── Selected text
LSH uses random hash functions with the property that similar vectors tend to hash to the same bucket. You hash your query vector, look up that bucket, search only within it.

Characteristics:

Very fast, deterministic
Lower recall than HNSW
Simple to implement and understand
Falling out of favor for high-recall use cases

4. ScaNN (Google)

Google's in-house algorithm. Uses anisotropic quantization — it compresses vectors in a direction-aware way that prioritizes recall on high-dot-product pairs over L2-close pairs. Particularly good for maximum inner product search (MIPS), which is relevant for recommendation systems.

Distance Metrics

The "closest" vector depends on what distance function you use:

Cosine similarity — measures the angle between vectors, ignoring magnitude. Best for text embeddings where direction carries meaning but scale doesn't.

Euclidean distance (L2) — measures straight-line distance. Better when magnitude matters.

Dot product — fast to compute, used in recommendation and MIPS scenarios.

Most embedding models are trained to work with cosine similarity. When in doubt, use cosine.

The Index Parameters That Actually Matter

ef_construction (HNSW): How thoroughly the graph is built. Higher = better recall, slower build time. Set it once and forget it.

M (HNSW): Max connections per node per layer. Higher = better recall, more memory. Typical values: 16–64.

ef (HNSW, query time): How thoroughly the graph is searched per query. This is the knob you tune at runtime to trade speed vs recall. Higher ef = slower but more accurate.

nprobe (IVF): Number of clusters to search. The IVF equivalent of ef. Increase it when recall is too low.

nlist (IVF): Number of clusters. Rule of thumb: sqrt(N) where N is your dataset size.

Quantization: Fitting More Into RAM

Full-precision vectors (float32) cost 4 bytes per dimension. A 1536-dimensional vector takes ~6KB. 10 million of them: ~60GB RAM. Most machines can't hold that.

Product Quantization (PQ) splits each vector into subvectors, trains a small codebook on each, and replaces each subvector with a codebook index. You go from 6KB per vector to maybe 64 bytes. 12x–100x compression with modest recall loss.

Scalar Quantization (SQ8) simply reduces float32 → int8. 4x compression, minimal recall loss. Often the right first step before considering PQ.

pgvector recently added quantization support. Qdrant has had it for a while.

Where This Shows Up in Real Systems

RAG (Retrieval-Augmented Generation): Embed your documents, store in a vector DB, embed the user's query, retrieve top-K chunks, feed to an LLM. The vector index is the retrieval layer.
────
── Excerpted records
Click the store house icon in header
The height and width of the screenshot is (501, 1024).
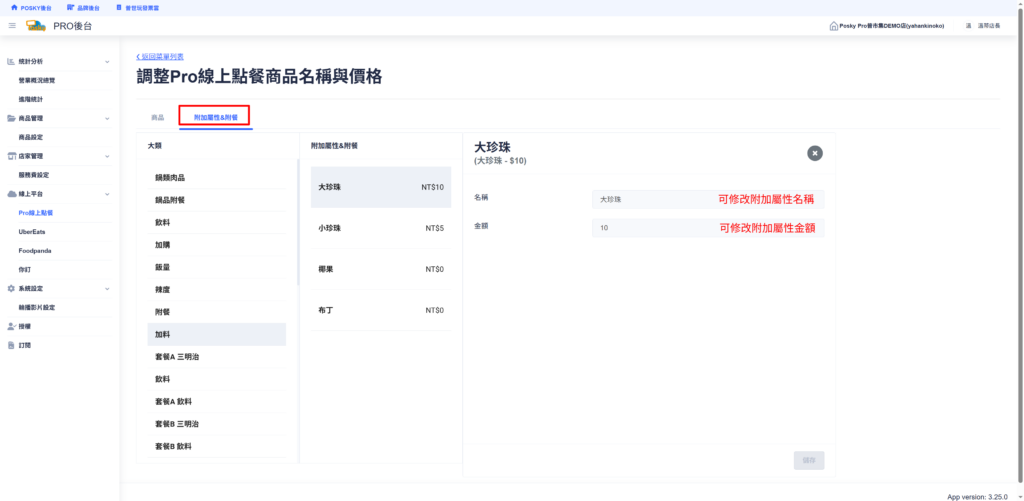tap(834, 26)
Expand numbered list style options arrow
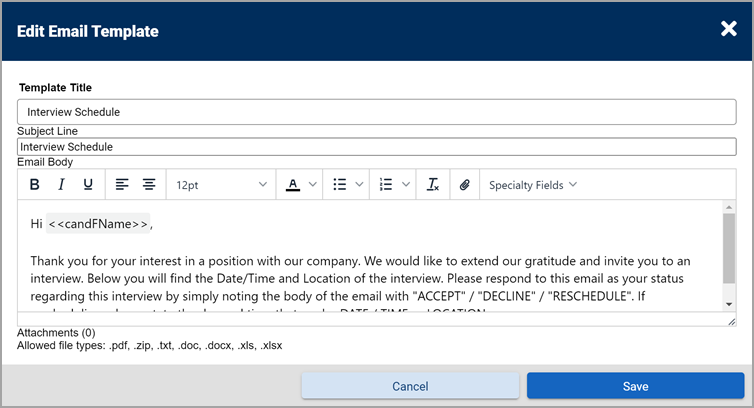The width and height of the screenshot is (754, 408). (406, 185)
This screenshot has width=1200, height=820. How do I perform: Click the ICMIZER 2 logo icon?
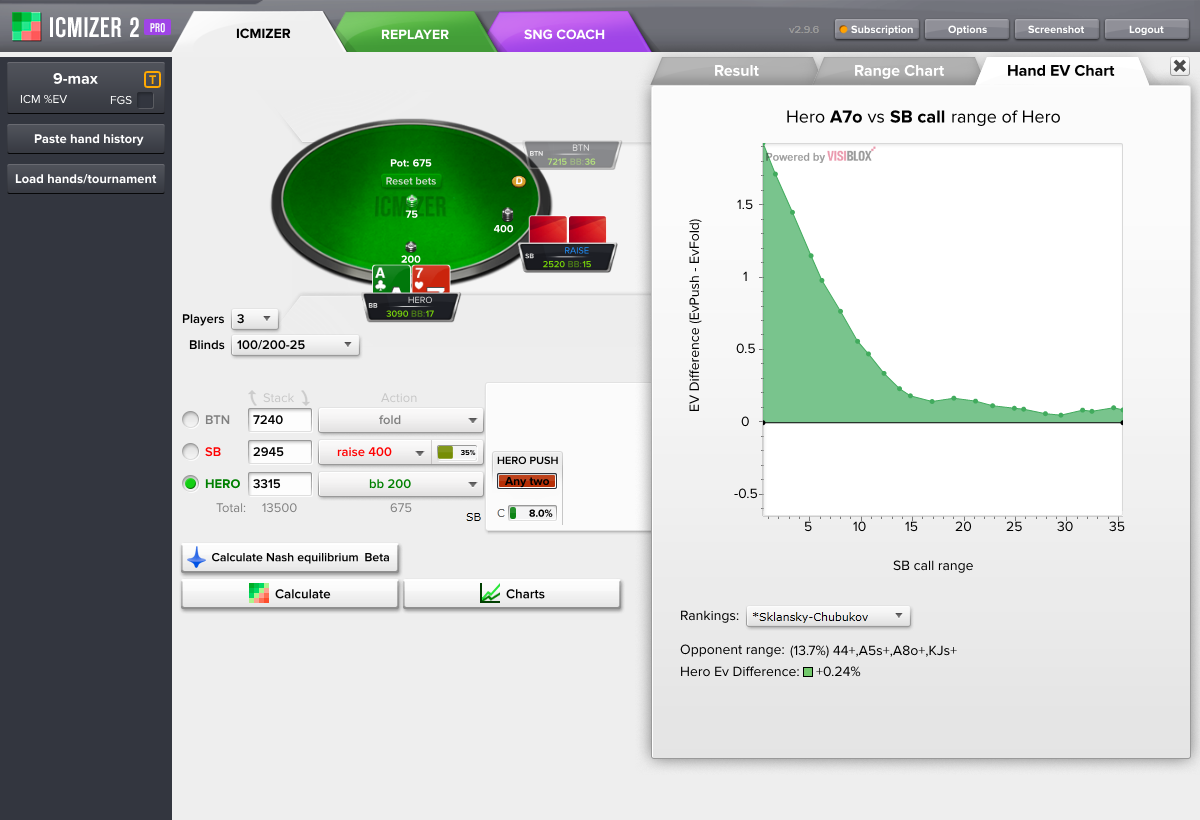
────
:: Work order 1 ::
List every index parameter that the vector search text names under "The Index Parameters That Actually Matter."
:: Work order 2 ::
Write the next part of the vector search text, picking up after its last sentence.
The items have nothing to do with the vector search text.

:: Expected output 1 ::
ef_construction, M, ef, nprobe, nlist

:: Expected output 2 ::
Semantic search: Search by meaning instead of keywords. "Find me articles about machine learning" retrieves posts about neural networks, deep learning, AI — not just exact keyword matches.

Recommendations: Embed users and items into the same space. Find items closest to the user's embedding (or items similar to what they've interacted with).

Deduplication: Find near-duplicate documents, images, or code by searching for vectors above a similarity threshold.

Choosing a Vector Database

Database	Index	Hosted	Best For
pgvector	HNSW, IVF	Via Supabase/Neon	Existing Postgres users
Pinecone	Proprietary	Yes	Simplicity at scale
Qdrant	HNSW	Self-host or cloud	Control + performance
Weaviate	HNSW	Both	Multi-modal, large graphs
Chroma	HNSW	Self-host	Local dev / prototyping
Faiss	Many	No (library)	Research, custom pipelines

For most projects starting out: pgvector if you're already on Postgres, Qdrant if you want a dedicated vector DB with good ergonomics.

The Catch

ANN indexes are approximate. You will miss some true nearest neighbors. For most applications this doesn't matter — the difference between the 1st and 15th closest vector is semantically negligible. But for fraud detection, medical diagnostics, or other high-stakes recall scenarios, you need to think carefully about your ef and nprobe values and measure actual recall against ground truth.

Also: the quality of your index is bounded by the quality of your embeddings. A great index on weak embeddings still returns irrelevant results. The embedding model is the more important choice.

Vector indexes are one of those foundational pieces that most engineers never need to understand deeply — until they do. When your semantic search starts returning garbage at scale, or your RAG pipeline is too slow to be useful, this is where the answers live.